*Text excerpt:*
★ ★ ★ ★ ★

A group of Texas Engineers created an infrared detector that represents a major step forward compared to what's on the market today. These devices are important for sensing trace amounts of gasses to determine air quality, and they have the potential to improve free-space communication, which involves transmitting data using light through open air instead of fiber-optic cable.
Key Discovery: The secret sauce is in the size of the detector and the plasmonic mode that concentrates light into the much smaller detector. The researchers grew ultra-thin detectors – at a thickness of 300 nanometers, compared to approximately 10 micrometers common in today's infrared detectors. That's a reduction in size of 97%.
As demonstrated in a new paper in Optica, the researchers squeezed the light into this ultra-thin detector using a plasmonic mode. The new detector absorbed the same amount as a typical detector, but performed better because the light is concentrated via the use of a special type of semiconductor which behaves like a metal at infrared wavelengths: what the team likes to call plasmonic ‘designer metals.’ Because of the much thinner active region, the new device can operate at much higher temperatures. And that means it doesn’t require nearly as much cooling as typical infrared detectors. This improvement opens up the possibility of creating more portable systems that use infrared detectors.
"You don't have to use cryogenic cooling, and can instead manage with thermo-electric cooling, which is a lot easier,” said Dan Wasserman, a professor in the Cockrell School’s Department of Electrical and Computer Engineering. "You can’t build a compact or mobile communications system or sensing system when you have to lug liquid nitrogen around to cool your detector."
Why It Matters: The new infrared detector shows an order of magnitude improvement over current commercially available products. For gas sensing, this means systems utilizing the detector could detect the presence of fewer molecules and give a clearer picture of what is present in the air.
For free-space communications, the new detector could receive transmitted data through more adverse air conditions that often bog down existing systems, such as cloud cover and rain.

★ ★ ★ ★ ★

*Saved entries:*
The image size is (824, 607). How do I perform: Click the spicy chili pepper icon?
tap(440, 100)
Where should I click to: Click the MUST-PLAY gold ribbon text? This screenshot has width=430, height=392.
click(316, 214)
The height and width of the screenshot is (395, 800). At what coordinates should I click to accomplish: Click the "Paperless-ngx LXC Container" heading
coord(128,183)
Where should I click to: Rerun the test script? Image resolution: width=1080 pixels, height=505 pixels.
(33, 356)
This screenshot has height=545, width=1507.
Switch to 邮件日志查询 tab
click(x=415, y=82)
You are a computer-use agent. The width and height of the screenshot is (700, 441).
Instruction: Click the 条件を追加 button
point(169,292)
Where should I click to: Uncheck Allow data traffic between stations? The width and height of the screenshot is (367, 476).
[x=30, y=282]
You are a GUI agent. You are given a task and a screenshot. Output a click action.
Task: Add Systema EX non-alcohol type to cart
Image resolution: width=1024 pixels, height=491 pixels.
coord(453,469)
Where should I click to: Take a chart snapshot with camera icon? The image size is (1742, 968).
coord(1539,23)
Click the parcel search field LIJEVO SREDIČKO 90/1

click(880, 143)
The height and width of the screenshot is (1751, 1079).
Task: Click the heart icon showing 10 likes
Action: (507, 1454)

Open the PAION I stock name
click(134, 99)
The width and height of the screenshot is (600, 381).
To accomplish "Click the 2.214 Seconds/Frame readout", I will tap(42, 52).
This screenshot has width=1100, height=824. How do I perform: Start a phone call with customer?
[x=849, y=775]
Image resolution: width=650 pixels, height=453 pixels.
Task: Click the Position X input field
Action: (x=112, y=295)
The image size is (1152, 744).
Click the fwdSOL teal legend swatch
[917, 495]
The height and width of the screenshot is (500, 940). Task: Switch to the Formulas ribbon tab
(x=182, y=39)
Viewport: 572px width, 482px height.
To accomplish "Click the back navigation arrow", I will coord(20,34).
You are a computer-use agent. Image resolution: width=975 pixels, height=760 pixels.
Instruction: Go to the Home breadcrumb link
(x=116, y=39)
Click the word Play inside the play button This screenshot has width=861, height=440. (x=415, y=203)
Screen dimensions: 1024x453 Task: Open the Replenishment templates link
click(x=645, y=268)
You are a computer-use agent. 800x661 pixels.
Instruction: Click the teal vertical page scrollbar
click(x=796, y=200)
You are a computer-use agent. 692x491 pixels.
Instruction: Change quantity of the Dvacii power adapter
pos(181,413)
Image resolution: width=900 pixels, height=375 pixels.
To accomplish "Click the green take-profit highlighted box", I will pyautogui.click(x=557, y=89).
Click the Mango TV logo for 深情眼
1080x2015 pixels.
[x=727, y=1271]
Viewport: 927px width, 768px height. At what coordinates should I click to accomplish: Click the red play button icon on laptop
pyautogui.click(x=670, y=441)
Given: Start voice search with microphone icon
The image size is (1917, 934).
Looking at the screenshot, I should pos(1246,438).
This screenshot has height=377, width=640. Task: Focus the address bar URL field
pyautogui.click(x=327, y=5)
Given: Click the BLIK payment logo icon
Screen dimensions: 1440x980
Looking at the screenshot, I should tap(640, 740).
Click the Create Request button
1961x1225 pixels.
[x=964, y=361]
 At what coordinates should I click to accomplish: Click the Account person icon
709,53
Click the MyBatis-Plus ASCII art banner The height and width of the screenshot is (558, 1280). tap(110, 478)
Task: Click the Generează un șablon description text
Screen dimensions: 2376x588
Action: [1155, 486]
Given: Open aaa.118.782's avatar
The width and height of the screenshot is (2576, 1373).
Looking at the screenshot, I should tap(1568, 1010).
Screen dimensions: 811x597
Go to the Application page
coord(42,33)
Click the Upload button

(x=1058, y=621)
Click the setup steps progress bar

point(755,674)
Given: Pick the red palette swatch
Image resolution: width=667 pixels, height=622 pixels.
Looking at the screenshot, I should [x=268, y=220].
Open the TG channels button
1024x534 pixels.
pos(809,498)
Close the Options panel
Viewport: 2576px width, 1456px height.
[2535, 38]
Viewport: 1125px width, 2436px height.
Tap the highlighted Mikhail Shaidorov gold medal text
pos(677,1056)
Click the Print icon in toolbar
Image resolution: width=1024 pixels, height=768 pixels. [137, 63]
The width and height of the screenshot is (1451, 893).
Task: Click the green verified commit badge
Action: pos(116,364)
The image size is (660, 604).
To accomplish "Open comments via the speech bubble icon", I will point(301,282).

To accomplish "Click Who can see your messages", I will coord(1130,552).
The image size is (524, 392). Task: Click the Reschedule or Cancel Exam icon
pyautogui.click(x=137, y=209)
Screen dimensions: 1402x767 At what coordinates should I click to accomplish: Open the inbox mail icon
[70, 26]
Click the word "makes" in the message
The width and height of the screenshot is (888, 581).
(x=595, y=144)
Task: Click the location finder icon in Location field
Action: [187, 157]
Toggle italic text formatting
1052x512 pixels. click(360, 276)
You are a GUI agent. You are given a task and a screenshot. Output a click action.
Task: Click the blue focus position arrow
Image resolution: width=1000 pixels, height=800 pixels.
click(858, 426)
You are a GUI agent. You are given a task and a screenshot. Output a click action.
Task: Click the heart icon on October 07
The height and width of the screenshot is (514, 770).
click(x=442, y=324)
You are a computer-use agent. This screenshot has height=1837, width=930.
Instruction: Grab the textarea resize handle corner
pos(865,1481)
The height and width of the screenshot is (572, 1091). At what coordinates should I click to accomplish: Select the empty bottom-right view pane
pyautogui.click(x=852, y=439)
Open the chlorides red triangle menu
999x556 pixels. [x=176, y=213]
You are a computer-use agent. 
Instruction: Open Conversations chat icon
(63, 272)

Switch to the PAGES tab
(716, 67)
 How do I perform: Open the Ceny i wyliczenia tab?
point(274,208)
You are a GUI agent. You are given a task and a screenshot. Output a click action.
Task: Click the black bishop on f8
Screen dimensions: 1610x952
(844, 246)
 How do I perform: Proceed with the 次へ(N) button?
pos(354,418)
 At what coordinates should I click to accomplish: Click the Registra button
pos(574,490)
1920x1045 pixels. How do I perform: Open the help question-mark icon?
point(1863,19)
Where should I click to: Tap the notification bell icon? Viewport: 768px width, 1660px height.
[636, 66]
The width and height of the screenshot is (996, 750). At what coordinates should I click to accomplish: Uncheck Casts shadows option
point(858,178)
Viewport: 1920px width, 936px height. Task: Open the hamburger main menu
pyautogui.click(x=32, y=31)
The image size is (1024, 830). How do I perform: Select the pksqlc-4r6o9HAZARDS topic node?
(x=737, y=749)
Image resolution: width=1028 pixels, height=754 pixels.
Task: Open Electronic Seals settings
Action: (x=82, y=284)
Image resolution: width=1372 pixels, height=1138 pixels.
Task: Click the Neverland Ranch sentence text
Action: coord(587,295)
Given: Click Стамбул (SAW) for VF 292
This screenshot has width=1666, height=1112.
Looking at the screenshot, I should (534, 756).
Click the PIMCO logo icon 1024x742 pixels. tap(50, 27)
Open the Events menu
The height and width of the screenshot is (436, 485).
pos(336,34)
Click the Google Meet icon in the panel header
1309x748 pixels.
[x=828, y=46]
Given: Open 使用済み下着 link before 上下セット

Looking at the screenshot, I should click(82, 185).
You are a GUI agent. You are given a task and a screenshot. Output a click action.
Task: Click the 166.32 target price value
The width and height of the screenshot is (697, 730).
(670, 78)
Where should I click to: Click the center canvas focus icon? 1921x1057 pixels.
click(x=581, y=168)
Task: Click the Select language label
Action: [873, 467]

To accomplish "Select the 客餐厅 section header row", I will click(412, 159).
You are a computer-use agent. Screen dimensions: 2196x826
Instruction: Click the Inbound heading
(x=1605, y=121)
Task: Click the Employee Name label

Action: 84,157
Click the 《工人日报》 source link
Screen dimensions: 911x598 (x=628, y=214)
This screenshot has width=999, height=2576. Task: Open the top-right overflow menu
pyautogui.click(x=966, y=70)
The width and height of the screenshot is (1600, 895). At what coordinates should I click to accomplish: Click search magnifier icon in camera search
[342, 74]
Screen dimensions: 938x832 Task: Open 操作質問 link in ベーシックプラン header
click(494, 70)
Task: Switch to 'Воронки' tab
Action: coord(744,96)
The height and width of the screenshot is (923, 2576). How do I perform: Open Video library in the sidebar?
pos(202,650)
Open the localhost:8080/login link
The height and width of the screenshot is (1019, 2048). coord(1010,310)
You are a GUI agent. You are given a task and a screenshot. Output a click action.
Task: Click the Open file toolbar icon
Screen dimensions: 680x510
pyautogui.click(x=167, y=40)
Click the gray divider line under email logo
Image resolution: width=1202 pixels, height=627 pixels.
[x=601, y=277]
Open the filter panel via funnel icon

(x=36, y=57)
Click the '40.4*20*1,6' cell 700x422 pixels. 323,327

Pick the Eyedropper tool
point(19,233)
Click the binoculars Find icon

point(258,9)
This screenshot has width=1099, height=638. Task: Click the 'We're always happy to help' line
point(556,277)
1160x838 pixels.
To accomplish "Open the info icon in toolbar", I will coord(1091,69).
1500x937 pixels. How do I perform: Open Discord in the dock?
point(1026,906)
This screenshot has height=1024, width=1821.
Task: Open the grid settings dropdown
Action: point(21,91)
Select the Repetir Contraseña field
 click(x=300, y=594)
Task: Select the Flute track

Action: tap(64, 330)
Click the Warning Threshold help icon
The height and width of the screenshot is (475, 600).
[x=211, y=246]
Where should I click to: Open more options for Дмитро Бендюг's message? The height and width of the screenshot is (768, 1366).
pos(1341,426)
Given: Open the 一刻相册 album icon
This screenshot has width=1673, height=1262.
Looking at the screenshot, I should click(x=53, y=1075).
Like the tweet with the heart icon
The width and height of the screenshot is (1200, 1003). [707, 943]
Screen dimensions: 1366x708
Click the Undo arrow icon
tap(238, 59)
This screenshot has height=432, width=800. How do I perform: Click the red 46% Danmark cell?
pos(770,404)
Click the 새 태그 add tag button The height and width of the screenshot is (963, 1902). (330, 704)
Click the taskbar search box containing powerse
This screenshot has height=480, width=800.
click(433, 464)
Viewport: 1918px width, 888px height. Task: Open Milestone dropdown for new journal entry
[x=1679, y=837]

★ ★ ★ ★ ★

*Exercise description:* Reproduce the stretch of the infrared detector article from "Key Discovery: The" through "size of 97%.". Rely only on the text for what comes next.

*Result:*
Key Discovery: The secret sauce is in the size of the detector and the plasmonic mode that concentrates light into the much smaller detector. The researchers grew ultra-thin detectors – at a thickness of 300 nanometers, compared to approximately 10 micrometers common in today's infrared detectors. That's a reduction in size of 97%.